FILED
United States Court of Appeals
PUBLISH Tenth Circuit
UNITED STATES COURT OF APPEALS May 22, 2020
Christopher M. Wolpert
FOR THE TENTH CIRCUIT Clerk of Court
_________________________________
UNITED STATES OF AMERICA,
Plaintiff - Appellee,
v. No. 19-2041
JORDAN SANDOVAL,
Defendant - Appellant.
_________________________________
Appeal from the United States District Court
for the District of New Mexico
(D.C. No. 1:18-CR-01109-WJ-1)
_________________________________
John V. Butcher, Assistant Federal Public Defender, Office of the Federal Public
Defender for the District of New Mexico, Albuquerque, New Mexico, appearing for
Appellant.
Nicholas J. Ganjei, Assistant United States Attorney (John C. Anderson, United States
Attorney, and Dustin C. Segovia, Assistant United States Attorney, on the brief), Office
of the United States Attorney for the District of New Mexico, Las Cruces, New Mexico,
appearing for Appellee.
_________________________________
Before BRISCOE, McHUGH, and MORITZ, Circuit Judges.
_________________________________
BRISCOE, Circuit Judge.
_________________________________
Defendant-Appellant Jordan Sandoval (Sandoval) pleaded guilty to committing an
assault in Indian Country which resulted in serious bodily injury. See 18 U.S.C. §§ 1153
and 113(a)(6). He was sentenced to a prison term of 27 months. Sandoval appeals the
district court’s sentence as disproportionate by noting crimes either committed with
greater intent or causing death are afforded only slightly higher sentencing ranges under
the Guidelines. At bottom, he argues his sentence is substantively unreasonable.
Exercising jurisdiction pursuant to 28 U.S.C. § 1291, we affirm.
I
Sandoval, after having consumed the equivalent of more than seven beers, was
speeding in his vehicle on the San Felipe Indian Reservation. ROA Vol. II at 3–4. He
struck Jane Doe’s vehicle from behind, sending it flipping and spinning towards a ditch.
Id. Jane Doe’s pinky finger was severed in the crash. Id. Fortunately, the other passengers
in the car, Jane Doe’s young daughter and teenage brother, did not sustain serious
injuries. Id.
Sandoval was charged with assault resulting in serious bodily injury in violation of
18 U.S.C. §§ 1153 and 113(a)(6).1 Id. at 1. He pleaded guilty without a plea agreement.
The Presentence Investigation Report (PSR) calculated his base offense level at 14. Id.

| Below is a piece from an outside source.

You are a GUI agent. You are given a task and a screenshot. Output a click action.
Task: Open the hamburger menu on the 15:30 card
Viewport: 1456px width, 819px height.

at 5. After adding a seven-level enhancement for Jane Doe’s permanent injury, the
adjusted offense level was 21. Id. Sandoval received a three-level reduction for
acceptance of responsibility, resulting in a total offense level of 18. Id. at 6. Sandoval had
no previous convictions that yielded criminal history points, although he did have two
1
Relevant to Sandoval’s briefing, § 113(a)(6) is the federal statute that covers
what state law often terms driving under (or while under) the influence, or DWI. See,
e.g., N.M.S.A. § 66-8-101 (imposing a basic sentence of three years’ imprisonment for
“great bodily harm” caused by a vehicle, as a third-degree felony).
2
tribal court convictions, both of which related to the consumption of alcohol. Id. at 6–7.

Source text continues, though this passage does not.